THE DATA:

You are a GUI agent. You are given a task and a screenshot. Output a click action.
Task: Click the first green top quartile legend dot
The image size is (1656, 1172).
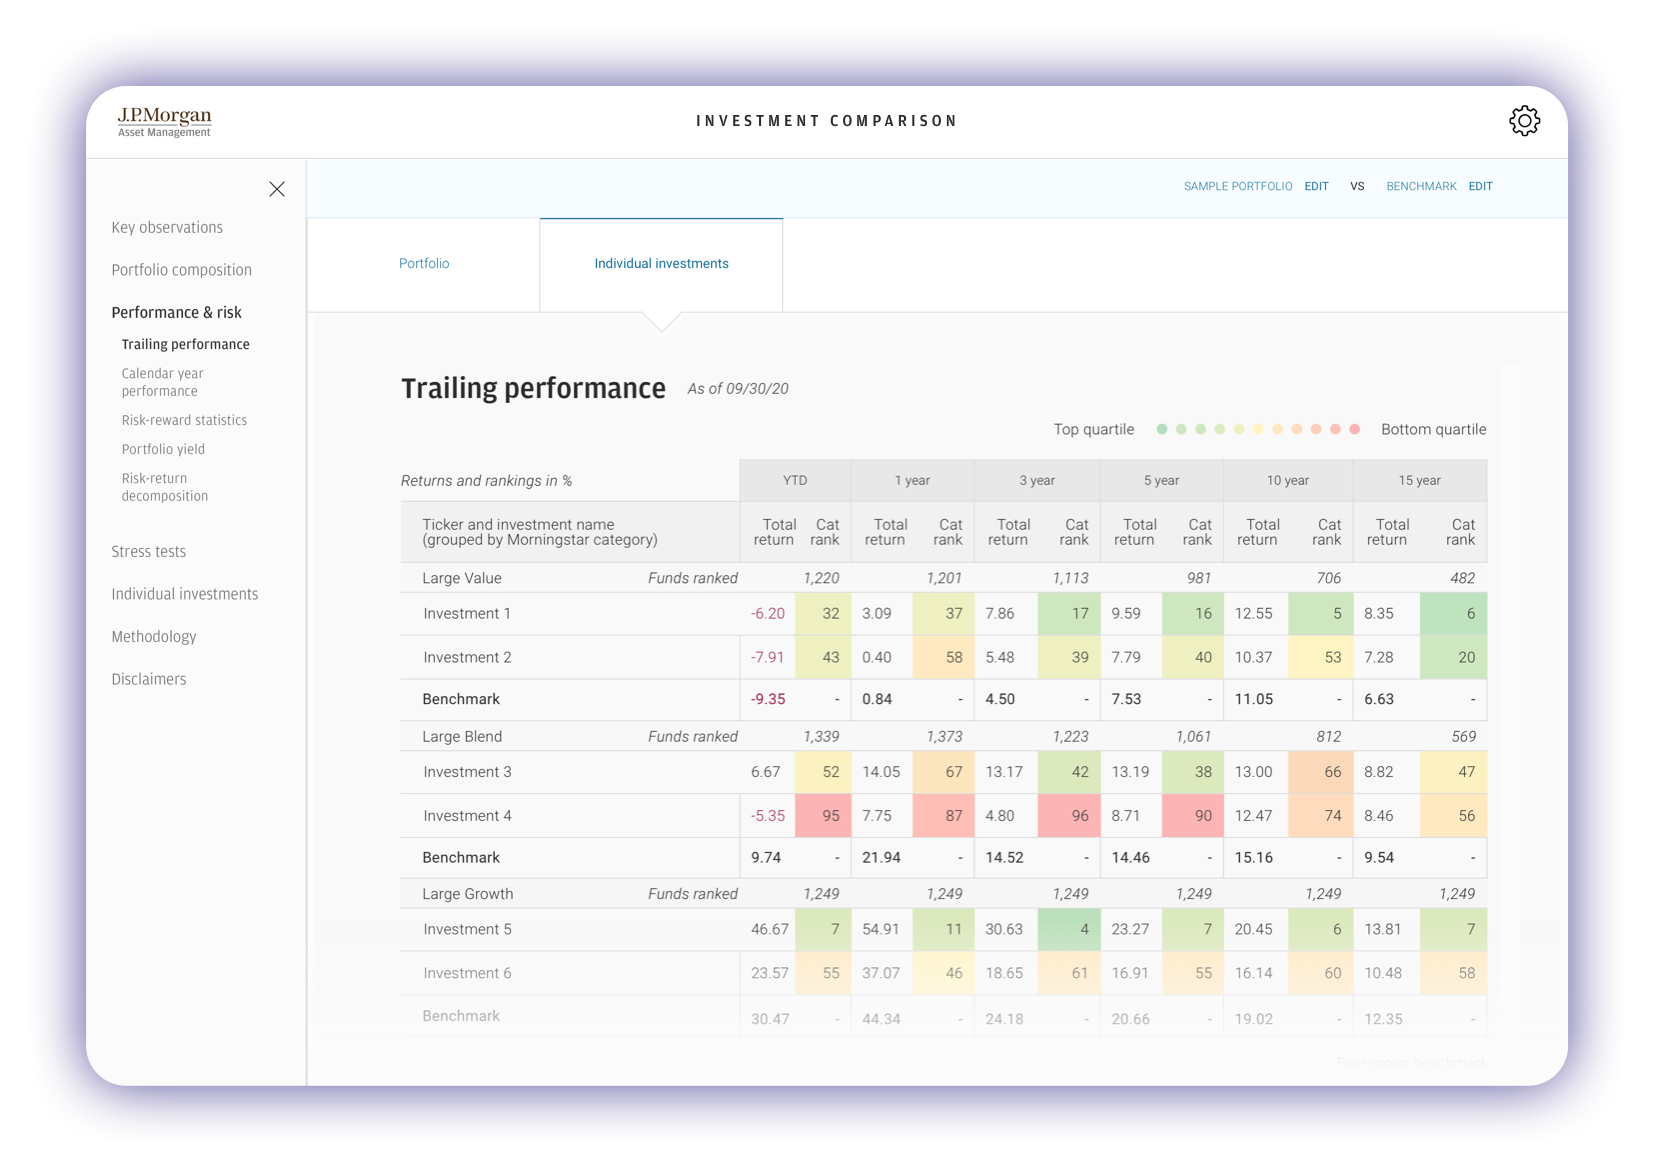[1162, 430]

---

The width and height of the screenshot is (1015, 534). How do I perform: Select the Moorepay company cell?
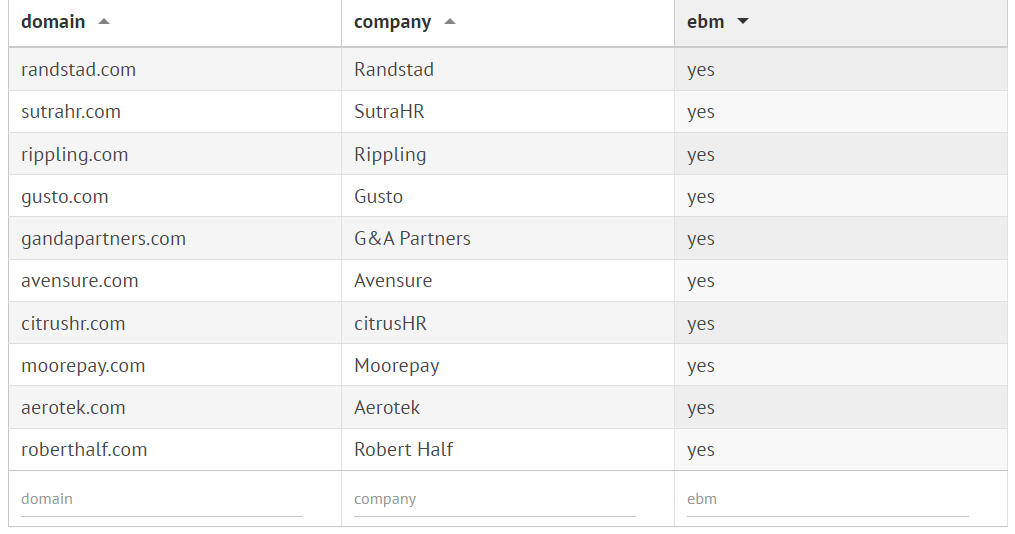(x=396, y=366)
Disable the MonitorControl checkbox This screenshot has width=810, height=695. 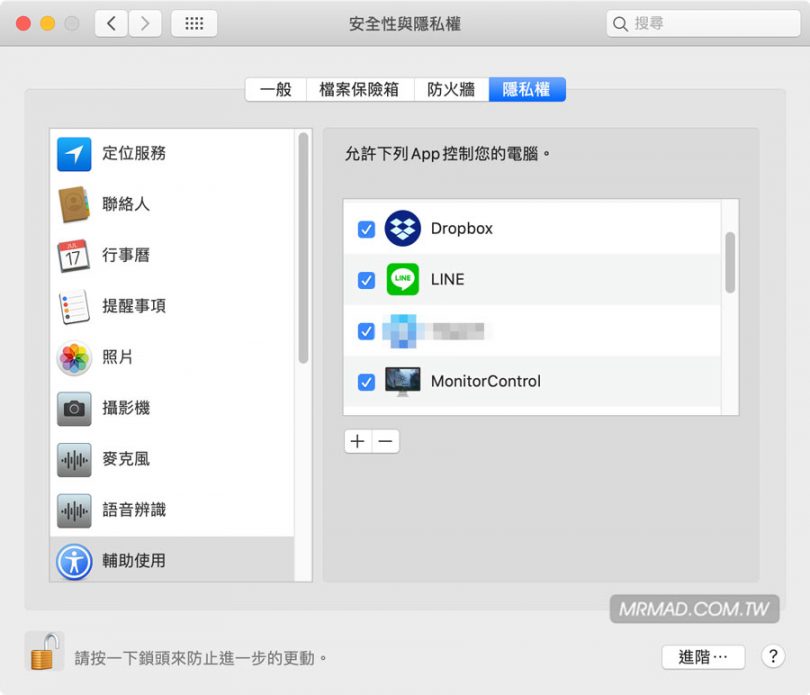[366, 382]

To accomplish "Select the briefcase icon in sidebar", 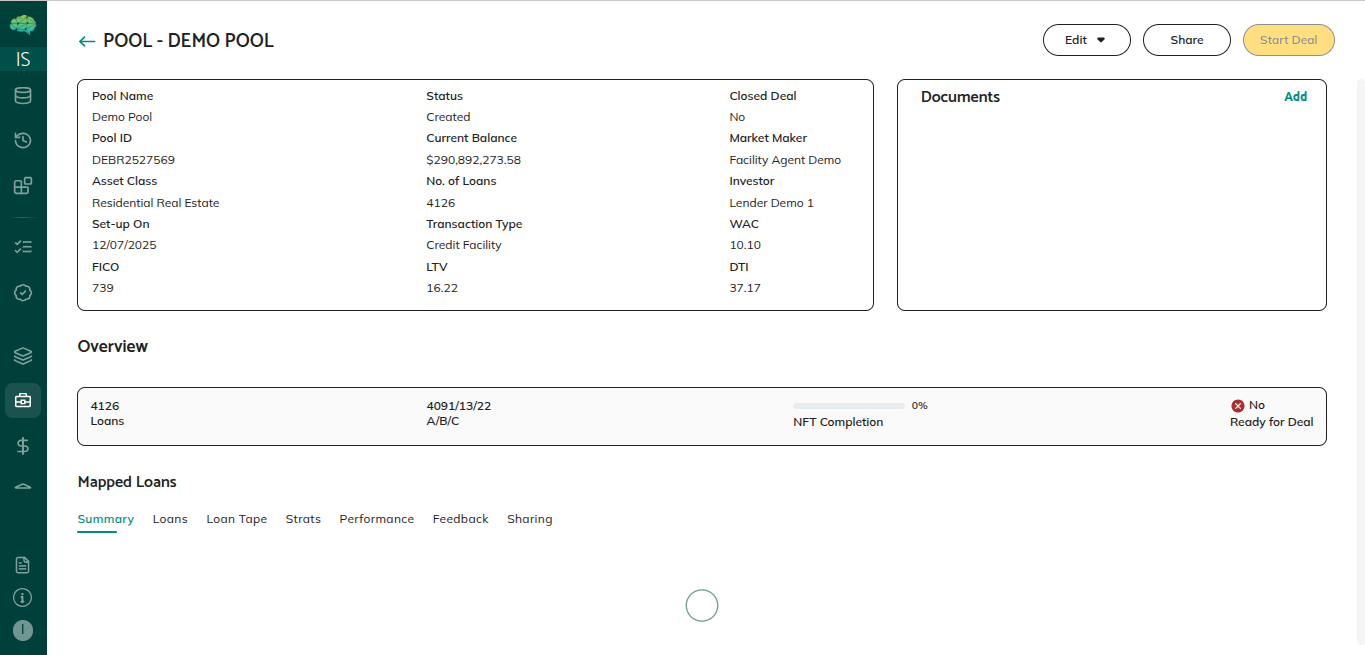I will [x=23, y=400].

* * *

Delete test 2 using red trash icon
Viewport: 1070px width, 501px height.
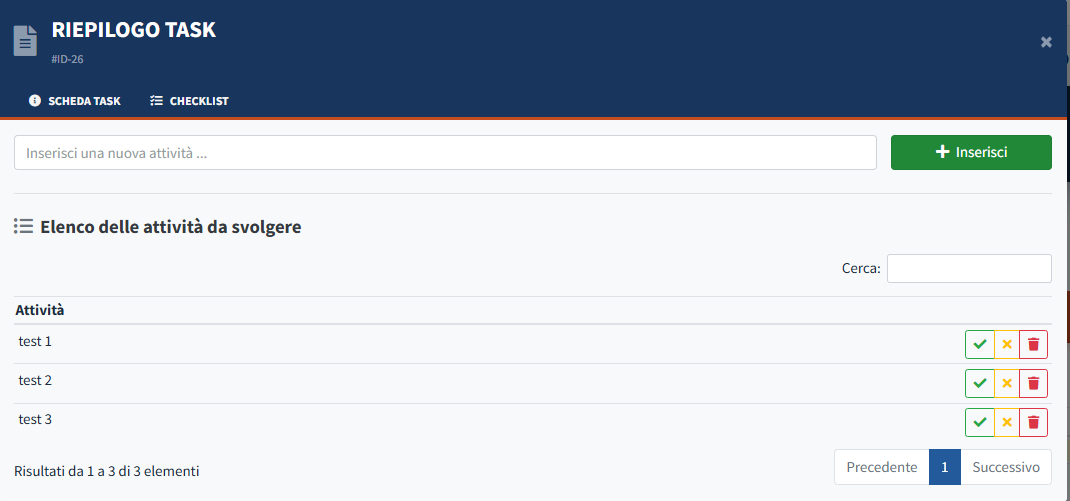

TASK STATEMENT: Set down only the lines above that fall between the line holding "Delete test 2 using red trash icon" and the line holding "Viewport: 1070px width, 501px height.", inclusive, keeping each exact.

TASK OUTPUT:
Delete test 2 using red trash icon
Viewport: 1070px width, 501px height.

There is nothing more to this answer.